The fall of Rome, and the eclipse of the ancient Greek civilization, has recently been linked (through archaeological DNA studies) to the arrival of the much more deadly falciparum malaria into southern Europe around 450 CE. Until then, Europe had only to deal with the ‘mild’ vivax ague form of the disease.40 High mortality, leading to economic collapse and civil chaos, is suggested by some to have resulted partly from the likely combined arrival of suitable falciparum vectors and falciparum carriers.

Was the arrival of rice, 2,500 years ago, with its mosquito-friendly aquatic cultivation, the spark that made malaria flare up in Japan? Increased trade, and the exchange of paddy engineering know-how, would also have brought infected individuals from China into the changing and increasing Japanese agricultural settlements.
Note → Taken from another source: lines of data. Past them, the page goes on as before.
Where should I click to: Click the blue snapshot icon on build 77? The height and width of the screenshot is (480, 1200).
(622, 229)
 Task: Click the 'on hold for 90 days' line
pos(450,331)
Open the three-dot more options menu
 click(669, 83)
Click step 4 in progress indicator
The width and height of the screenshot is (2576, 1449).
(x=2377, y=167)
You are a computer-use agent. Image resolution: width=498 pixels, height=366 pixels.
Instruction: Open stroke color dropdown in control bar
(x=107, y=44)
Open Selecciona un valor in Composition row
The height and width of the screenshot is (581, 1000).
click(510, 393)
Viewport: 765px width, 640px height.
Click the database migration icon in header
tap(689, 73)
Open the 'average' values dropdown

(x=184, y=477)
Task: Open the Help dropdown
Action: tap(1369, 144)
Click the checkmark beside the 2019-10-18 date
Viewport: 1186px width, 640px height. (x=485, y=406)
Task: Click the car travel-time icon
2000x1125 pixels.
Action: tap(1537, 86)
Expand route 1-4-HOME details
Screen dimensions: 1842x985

The mysterious Mauritian malarial outbreak of 1866 is now explained with the crystal-clear vision of hindsight. Although malaria-infected immigrants arrived in a constant stream for two centuries, and their individual fits and tremors may have stayed with them all their lives, it was not until the accidental introduction (and subsequent breeding) of the key mosquito, Anopheles gambiae, from Africa, in 1866, that the disease could become established in the wider population. Until that year, there was no suitable mosquito vector on the island. Mean while, back on Stevenson’s fictional Treasure Island, malaria should not have been a threat. Although it was in the malarial Caribbean, the secret island on Billy Bones’s map was deserted, apart from Ben Gunn. He may have been a ‘half-idiot maroon’, but he was not ill with the fever. Even if malaria vector mosquitoes had been present, there would have been no pool of malaria-carrying humans to infect the newly landed adventurers.

At the end of the nineteenth century, the revelations of Manson, Ross, Grassi and all the other great medical men heralded the start of a new war against disease. The weapons were still in the making, but the enemy had been clearly identified. All across the world, mosquitoes were in the cross-hairs of the gun sights and the hunt was on.